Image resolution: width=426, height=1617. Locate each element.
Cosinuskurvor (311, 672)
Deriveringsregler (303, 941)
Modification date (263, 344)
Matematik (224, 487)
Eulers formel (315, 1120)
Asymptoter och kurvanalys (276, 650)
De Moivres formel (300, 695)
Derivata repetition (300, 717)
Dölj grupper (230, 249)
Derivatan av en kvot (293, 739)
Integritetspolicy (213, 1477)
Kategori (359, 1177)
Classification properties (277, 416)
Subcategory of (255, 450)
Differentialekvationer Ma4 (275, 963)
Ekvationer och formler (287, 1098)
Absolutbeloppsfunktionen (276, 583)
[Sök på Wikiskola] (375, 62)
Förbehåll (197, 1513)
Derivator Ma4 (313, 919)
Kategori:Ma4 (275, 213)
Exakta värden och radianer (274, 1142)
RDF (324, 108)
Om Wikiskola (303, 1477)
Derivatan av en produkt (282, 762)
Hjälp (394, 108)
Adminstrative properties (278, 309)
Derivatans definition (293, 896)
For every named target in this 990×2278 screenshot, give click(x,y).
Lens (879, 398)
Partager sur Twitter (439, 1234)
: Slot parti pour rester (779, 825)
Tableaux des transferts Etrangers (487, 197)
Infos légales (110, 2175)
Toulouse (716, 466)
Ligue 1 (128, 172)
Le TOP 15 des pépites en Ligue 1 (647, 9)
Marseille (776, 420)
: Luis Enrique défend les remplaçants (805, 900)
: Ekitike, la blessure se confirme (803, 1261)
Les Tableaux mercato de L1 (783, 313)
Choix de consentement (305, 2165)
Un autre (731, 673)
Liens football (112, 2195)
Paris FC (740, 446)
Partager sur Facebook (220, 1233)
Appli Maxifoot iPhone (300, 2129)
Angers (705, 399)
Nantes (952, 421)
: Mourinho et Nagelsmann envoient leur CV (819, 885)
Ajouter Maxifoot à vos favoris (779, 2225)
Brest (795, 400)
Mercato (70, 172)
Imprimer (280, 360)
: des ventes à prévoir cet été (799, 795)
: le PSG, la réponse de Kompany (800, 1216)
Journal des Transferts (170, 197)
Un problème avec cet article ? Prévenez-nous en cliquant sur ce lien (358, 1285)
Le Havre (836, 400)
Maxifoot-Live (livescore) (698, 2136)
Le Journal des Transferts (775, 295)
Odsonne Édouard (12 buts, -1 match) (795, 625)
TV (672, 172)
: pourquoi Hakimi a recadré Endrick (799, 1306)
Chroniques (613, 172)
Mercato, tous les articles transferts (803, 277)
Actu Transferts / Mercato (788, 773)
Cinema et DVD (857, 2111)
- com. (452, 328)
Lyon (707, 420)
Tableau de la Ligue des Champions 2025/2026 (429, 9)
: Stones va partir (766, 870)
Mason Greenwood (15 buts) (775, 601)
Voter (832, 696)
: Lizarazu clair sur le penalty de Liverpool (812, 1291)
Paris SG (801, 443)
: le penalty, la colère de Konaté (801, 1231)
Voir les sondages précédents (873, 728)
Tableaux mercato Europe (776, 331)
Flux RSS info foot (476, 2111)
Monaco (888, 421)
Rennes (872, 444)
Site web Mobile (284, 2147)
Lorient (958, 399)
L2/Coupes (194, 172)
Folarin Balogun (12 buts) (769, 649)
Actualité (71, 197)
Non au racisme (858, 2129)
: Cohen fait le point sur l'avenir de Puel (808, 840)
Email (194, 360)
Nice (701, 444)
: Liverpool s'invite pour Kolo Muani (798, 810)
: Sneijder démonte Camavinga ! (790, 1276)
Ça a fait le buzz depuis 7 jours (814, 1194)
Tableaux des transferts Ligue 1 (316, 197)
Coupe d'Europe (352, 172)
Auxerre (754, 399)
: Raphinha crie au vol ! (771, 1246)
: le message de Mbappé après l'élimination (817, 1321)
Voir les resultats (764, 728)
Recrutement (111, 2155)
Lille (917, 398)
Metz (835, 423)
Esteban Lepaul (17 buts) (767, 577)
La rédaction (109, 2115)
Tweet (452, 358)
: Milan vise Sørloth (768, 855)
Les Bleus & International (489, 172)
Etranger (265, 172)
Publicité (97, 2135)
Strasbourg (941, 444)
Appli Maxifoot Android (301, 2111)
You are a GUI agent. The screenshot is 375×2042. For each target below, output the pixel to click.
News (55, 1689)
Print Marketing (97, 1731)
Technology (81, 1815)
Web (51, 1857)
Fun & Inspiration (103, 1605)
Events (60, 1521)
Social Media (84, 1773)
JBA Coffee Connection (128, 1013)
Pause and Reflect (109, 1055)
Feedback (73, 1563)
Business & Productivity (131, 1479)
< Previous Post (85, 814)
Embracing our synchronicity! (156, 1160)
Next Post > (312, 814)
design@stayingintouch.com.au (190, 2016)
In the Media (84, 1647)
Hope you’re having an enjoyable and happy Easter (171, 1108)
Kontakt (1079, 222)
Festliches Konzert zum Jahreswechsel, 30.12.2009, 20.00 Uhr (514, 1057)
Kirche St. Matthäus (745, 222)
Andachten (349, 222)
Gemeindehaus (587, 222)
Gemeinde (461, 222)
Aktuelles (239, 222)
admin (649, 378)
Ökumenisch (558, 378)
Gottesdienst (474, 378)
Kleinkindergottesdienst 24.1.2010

## [Instructions to follow]
Copy every line of the data above word for word, leaving nothing out and changing nothing.

## [Response]
Image resolution: width=426, height=1617. Locate each element.
Cosinuskurvor (311, 672)
Deriveringsregler (303, 941)
Modification date (263, 344)
Matematik (224, 487)
Eulers formel (315, 1120)
Asymptoter och kurvanalys (276, 650)
De Moivres formel (300, 695)
Derivata repetition (300, 717)
Dölj grupper (230, 249)
Derivatan av en kvot (293, 739)
Integritetspolicy (213, 1477)
Kategori (359, 1177)
Classification properties (277, 416)
Subcategory of (255, 450)
Differentialekvationer Ma4 (275, 963)
Ekvationer och formler (287, 1098)
Absolutbeloppsfunktionen (276, 583)
[Sök på Wikiskola] (375, 62)
Förbehåll (197, 1513)
Derivator Ma4 (313, 919)
Kategori:Ma4 (275, 213)
Exakta värden och radianer (274, 1142)
RDF (324, 108)
Om Wikiskola (303, 1477)
Derivatan av en produkt (282, 762)
Hjälp (394, 108)
Adminstrative properties (278, 309)
Derivatans definition (293, 896)
For every named target in this 990×2278 screenshot, give click(x,y).
Lens (879, 398)
Partager sur Twitter (439, 1234)
: Slot parti pour rester (779, 825)
Tableaux des transferts Etrangers (487, 197)
Infos légales (110, 2175)
Toulouse (716, 466)
Ligue 1 (128, 172)
Le TOP 15 des pépites en Ligue 1 (647, 9)
Marseille (776, 420)
: Luis Enrique défend les remplaçants (805, 900)
: Ekitike, la blessure se confirme (803, 1261)
Les Tableaux mercato de L1 (783, 313)
Choix de consentement (305, 2165)
Un autre (731, 673)
Liens football (112, 2195)
Paris FC (740, 446)
Partager sur Facebook (220, 1233)
Appli Maxifoot iPhone (300, 2129)
Angers (705, 399)
Nantes (952, 421)
: Mourinho et Nagelsmann envoient leur CV (819, 885)
Ajouter Maxifoot à vos favoris (779, 2225)
Brest (795, 400)
Mercato (70, 172)
Imprimer (280, 360)
: des ventes à prévoir cet été (799, 795)
: le PSG, la réponse de Kompany (800, 1216)
Journal des Transferts (170, 197)
Un problème avec cet article ? Prévenez-nous en cliquant sur ce lien (358, 1285)
Le Havre (836, 400)
Maxifoot-Live (livescore) (698, 2136)
Le Journal des Transferts (775, 295)
Odsonne Édouard (12 buts, -1 match) (795, 625)
TV (672, 172)
: pourquoi Hakimi a recadré Endrick (799, 1306)
Chroniques (613, 172)
Mercato, tous les articles transferts (803, 277)
Actu Transferts / Mercato (788, 773)
Cinema et DVD (857, 2111)
- com. (452, 328)
Lyon (707, 420)
Tableau de la Ligue des Champions 2025/2026 (429, 9)
: Stones va partir (766, 870)
Mason Greenwood (15 buts) (775, 601)
Voter (832, 696)
: Lizarazu clair sur le penalty de Liverpool (812, 1291)
Paris SG (801, 443)
: le penalty, la colère de Konaté (801, 1231)
Voir les sondages précédents (873, 728)
Tableaux mercato Europe (776, 331)
Flux RSS info foot (476, 2111)
Monaco (888, 421)
Rennes (872, 444)
Site web Mobile (284, 2147)
Lorient (958, 399)
L2/Coupes (194, 172)
Folarin Balogun (12 buts) (769, 649)
Actualité (71, 197)
Non au racisme (858, 2129)
: Cohen fait le point sur l'avenir de Puel (808, 840)
Email (194, 360)
Nice (701, 444)
: Liverpool s'invite pour Kolo Muani (798, 810)
: Sneijder démonte Camavinga ! (790, 1276)
Ça a fait le buzz depuis 7 jours (814, 1194)
Tableaux des transferts Ligue 1 (316, 197)
Coupe d'Europe (352, 172)
Auxerre (754, 399)
: Raphinha crie au vol ! (771, 1246)
: le message de Mbappé après l'élimination (817, 1321)
Voir les resultats (764, 728)
Recrutement (111, 2155)
Lille (917, 398)
Metz (835, 423)
Esteban Lepaul (17 buts) (767, 577)
La rédaction (109, 2115)
Tweet (452, 358)
: Milan vise Sørloth (768, 855)
Les Bleus & International (489, 172)
Etranger (265, 172)
Publicité (97, 2135)
Strasbourg (941, 444)
Appli Maxifoot Android (301, 2111)
You are a GUI agent. The screenshot is 375×2042. For each target below, output the pixel to click.
News (55, 1689)
Print Marketing (97, 1731)
Technology (81, 1815)
Web (51, 1857)
Fun & Inspiration (103, 1605)
Events (60, 1521)
Social Media (84, 1773)
JBA Coffee Connection (128, 1013)
Pause and Reflect (109, 1055)
Feedback (73, 1563)
Business & Productivity (131, 1479)
< Previous Post (85, 814)
Embracing our synchronicity! (156, 1160)
Next Post > (312, 814)
design@stayingintouch.com.au (190, 2016)
In the Media (84, 1647)
Hope you’re having an enjoyable and happy Easter (171, 1108)
Kontakt (1079, 222)
Festliches Konzert zum Jahreswechsel, 30.12.2009, 20.00 Uhr (514, 1057)
Kirche St. Matthäus (745, 222)
Andachten (349, 222)
Gemeindehaus (587, 222)
Gemeinde (461, 222)
Aktuelles (239, 222)
admin (649, 378)
Ökumenisch (558, 378)
Gottesdienst (474, 378)
Kleinkindergottesdienst 24.1.2010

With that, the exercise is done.